内部で何が重要か 私たちは、フォトレジストが実際に光をどの程度吸収するかに合わせて設計された、高速応答型のNIR光源を使用しています。これにより、ウェハー全体の温度を±0.1℃の範囲内に保つことができます。このシステムはクォーツを使わず、フィラメントを中心に最適化されているため、粒子を混入させることなく、クラス1~100の清浄室でも使用できます。加熱エリアは、ガスや汚染物質がプロセスチェンバー内に入らないように設計されています。
加熱処理の各段階においても、温度の再現性は高く保たれます。溶剤を除去するためのソフトベイクや、接着性や耐エッチング性を向上させるためのハードベイクなど、どの工程でも同じ熱条件が得られます。
なぜこれが生産ラインで重要なのか 重要な点は、リソグラフィーの精度、CDの均一性、そして歩留まりです。厳格な温度制御により、ウェハー内の温度差がなくなり、再加工の必要がなくなります。また、このシステムはエネルギーの無駄遣いも削減します。迅速な温度上昇と目的別の加熱により、装置や施設への負荷が軽減されます。24時間365日安定して動作し、加熱温度の変動が少ないため、計画外の停止時間が減少し、サイクルタイムが短縮されます。そして、フォトレジストへのダメージもありません。

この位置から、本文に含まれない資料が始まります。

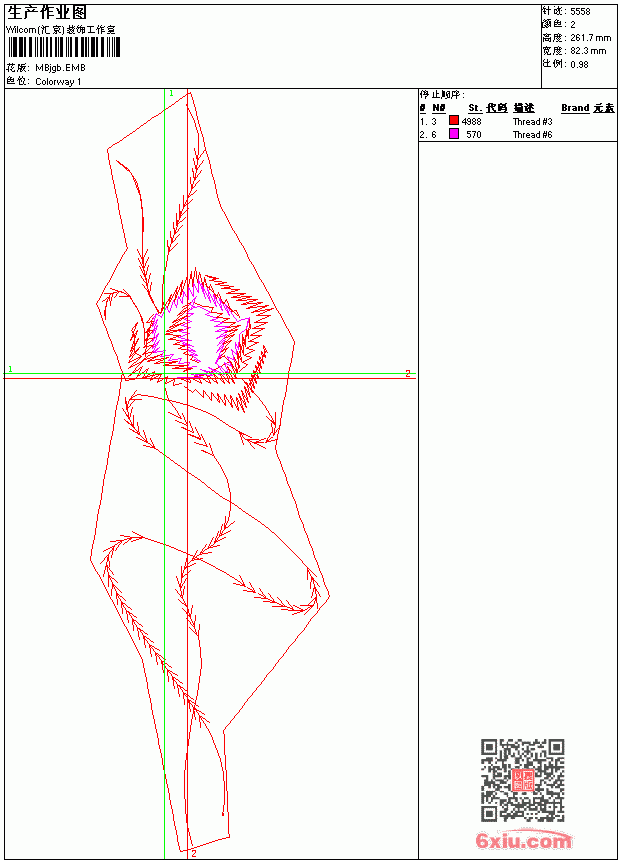Click green guide marker 1 at top

coord(171,94)
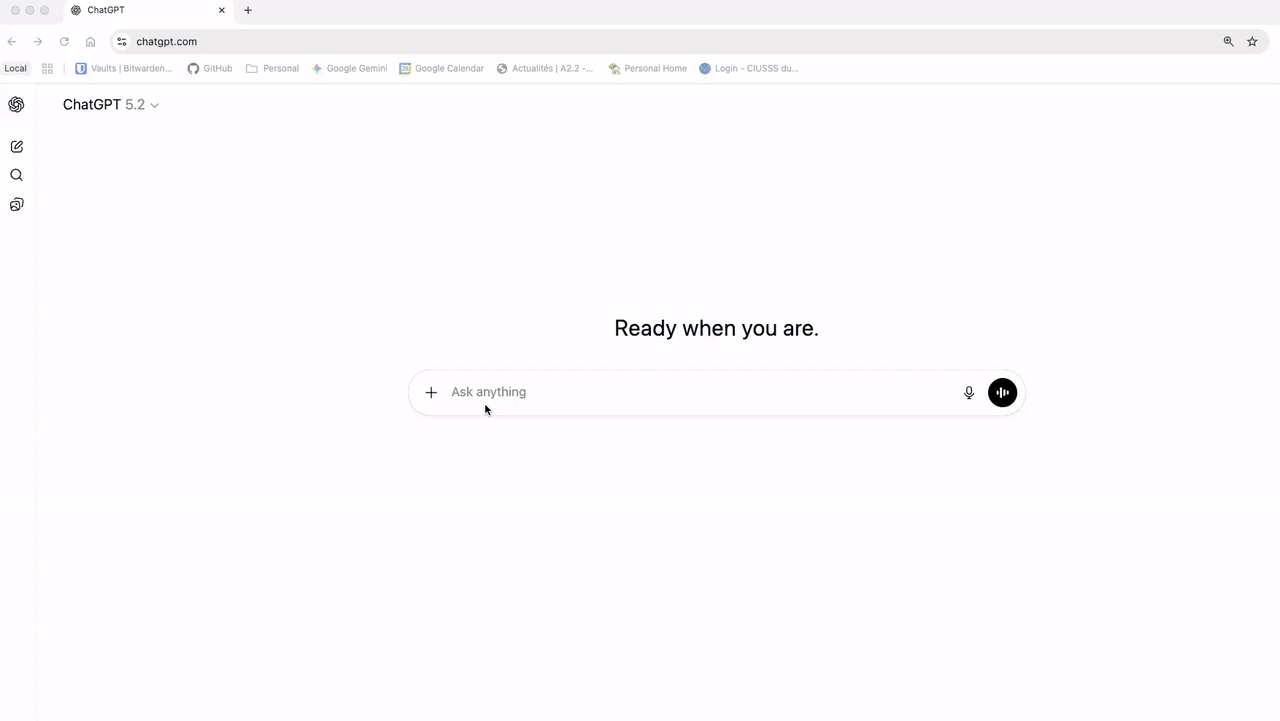Open the Google Calendar bookmark

(441, 69)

事前に準備すべきこと このシステムを使用するには、安定した電圧と、エミッターウィンドウが設計値の温度を維持できる十分な空気流が必要です。既存のコーティング/加熱ラインにも簡単に組み込むことができますが、事前にスペースや冷却フローを計画する必要があります。特定のフォトレジストに合わせて、温度上昇速度やオーバーシュートの調整には少し時間がかかります。一度設定してしまえば、プロセスは一定に保たれ、温度も規定値を維持します。